1
Introduction and context
Salt Lake City, the central municipality in the Salt Lake City region, was founded in 1847. The City of Sandy, Utah, 13 miles away at the southern end of the Salt Lake valley, was settled beginning in the 1860s. At the time of the latter’s creation, the two jurisdictions were separated by orchards, open fields, and a lot of scrub. A single road – State Street – connected the two bergs (Figure 1.1). But travel between the two was limited. Some commerce traveled up and down the road – ore from nearby mines and produce from the community’s farms, mainly – and people made occasional trips for church or social purposes. But basically, the two communities were self-contained. Salt Lakers tended to stay in Salt Lake and Sandyites stayed in Sandy.

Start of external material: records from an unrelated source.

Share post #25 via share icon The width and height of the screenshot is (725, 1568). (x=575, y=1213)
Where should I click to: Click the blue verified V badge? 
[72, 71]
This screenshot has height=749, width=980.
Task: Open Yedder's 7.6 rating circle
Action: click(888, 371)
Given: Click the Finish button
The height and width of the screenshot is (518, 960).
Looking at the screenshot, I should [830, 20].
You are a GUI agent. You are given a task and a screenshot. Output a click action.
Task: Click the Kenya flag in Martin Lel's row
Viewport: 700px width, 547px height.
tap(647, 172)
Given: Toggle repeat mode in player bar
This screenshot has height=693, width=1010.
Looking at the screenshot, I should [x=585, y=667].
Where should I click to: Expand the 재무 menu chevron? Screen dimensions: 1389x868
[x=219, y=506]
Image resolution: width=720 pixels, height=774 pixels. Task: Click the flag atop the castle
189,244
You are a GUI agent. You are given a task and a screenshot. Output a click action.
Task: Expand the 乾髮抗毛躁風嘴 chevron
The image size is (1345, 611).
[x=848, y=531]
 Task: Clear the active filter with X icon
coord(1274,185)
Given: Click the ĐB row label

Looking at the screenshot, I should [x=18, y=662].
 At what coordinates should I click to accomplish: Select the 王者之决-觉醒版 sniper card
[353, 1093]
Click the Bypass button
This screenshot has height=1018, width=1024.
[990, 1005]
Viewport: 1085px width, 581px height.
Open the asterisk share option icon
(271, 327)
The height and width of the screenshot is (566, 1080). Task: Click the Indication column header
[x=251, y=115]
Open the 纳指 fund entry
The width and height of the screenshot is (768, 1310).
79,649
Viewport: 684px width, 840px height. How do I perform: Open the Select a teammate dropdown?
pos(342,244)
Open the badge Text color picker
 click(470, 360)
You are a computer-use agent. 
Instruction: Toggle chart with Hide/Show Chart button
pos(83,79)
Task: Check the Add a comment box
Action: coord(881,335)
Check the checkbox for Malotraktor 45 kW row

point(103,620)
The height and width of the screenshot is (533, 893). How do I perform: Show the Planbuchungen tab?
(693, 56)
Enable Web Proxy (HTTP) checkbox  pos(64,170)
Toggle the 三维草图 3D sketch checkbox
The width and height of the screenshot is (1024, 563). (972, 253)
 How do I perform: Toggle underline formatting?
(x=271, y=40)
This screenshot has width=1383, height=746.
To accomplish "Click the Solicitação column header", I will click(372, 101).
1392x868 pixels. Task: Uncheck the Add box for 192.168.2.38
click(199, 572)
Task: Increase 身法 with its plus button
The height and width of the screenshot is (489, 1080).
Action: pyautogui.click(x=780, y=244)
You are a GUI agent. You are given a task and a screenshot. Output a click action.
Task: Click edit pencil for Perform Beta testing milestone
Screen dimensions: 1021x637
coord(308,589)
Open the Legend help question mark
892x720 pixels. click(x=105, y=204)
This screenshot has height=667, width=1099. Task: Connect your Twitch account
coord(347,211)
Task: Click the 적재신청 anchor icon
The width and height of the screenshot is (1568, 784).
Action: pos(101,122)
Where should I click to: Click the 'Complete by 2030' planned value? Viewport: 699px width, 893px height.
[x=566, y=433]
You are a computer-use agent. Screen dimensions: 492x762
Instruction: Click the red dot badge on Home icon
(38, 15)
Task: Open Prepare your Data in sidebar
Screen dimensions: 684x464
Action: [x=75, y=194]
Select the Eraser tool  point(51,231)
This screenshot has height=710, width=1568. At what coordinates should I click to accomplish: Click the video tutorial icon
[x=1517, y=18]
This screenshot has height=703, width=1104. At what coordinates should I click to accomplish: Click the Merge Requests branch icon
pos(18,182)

Then, things changed. First came the railroad, with the Utah Southern connecting the two cities in 1871 (Tullidge, 1886). The interurban streetcar followed in 1907 and “carried a rising number of workers from Sandy to jobs downtown and shoppers in search of a greater variety of goods” (Bradley, 1993, p. 106). The automobile arrived in the Salt Lake valley in 1900 and started making a real presence in 1917 when vehicle registrations hit 21,576, nearly double the number from the previous year. By the onset of the Great Depression in 1930, the numbers reached more than 96,000 (FHWA, 1995).
After the Depression and World War II, interaction – economic and otherwise – between Salt Lake and Sandy increased dramatically. This, naturally, increased market attention on the lands between the two cities, with many of the farms and open lands being converted into commercial and residential developments. Annexations led to a 36 percent increase in Sandy’s jurisdictional territory during the 1950s, and in 1969 the city doubled in size during a single year. The Interstate Highway System came to the region during this same period. Constructed during the late 1960s/early 1970s, Interstate 80 tied the valley together east and west, whereas I-15 connected it north to south. Other links – I-84 through Ogden and the I-215 circumferential beltway – filled out the region’s interstate pallet.
With all of these connections between the two cities, people began to travel back and forth much more frequently. Daily commuting to work between Sandy and Salt Lake had become the rule, not the exception.
And people traveled between the two cities for other purposes, as well – shopping, entertainment, education, recreation. By 1978, 65 percent of Sandyites reported that whereas they bought food locally, they traveled to other towns for other shopping (Bradley, 1993). Eventually, the rapid dispersion of employment to suburban places during the 1980s and 1990s led toward a partial balancing out in directional commute patterns, with people traveling to jobs in suburban towns like Sandy as much as they were traveling to Salt Lake City.
Figure 1.1 State Street, Salt Lake City, ca. 1907.
At some point during this history, the boundaries of each of the two cities – and all of the other jurisdictions between – became much less important to people’s daily lives. Whereas in earlier times, people might go for days or weeks without crossing their home city’s boundaries, now they were crossing those boundaries daily, frequently several times a day. In the last year of the 20th century, intra-urban passenger rail began returning to the region after a half-century hiatus. By 2013, approximately 150 miles of light rail, heavy rail, and streetcar service helped tie together a vast interconnected and integrated landscape of 1,600 square miles and 1.8 million souls.
Figure 1.2 State Street, Salt Lake City, 2017.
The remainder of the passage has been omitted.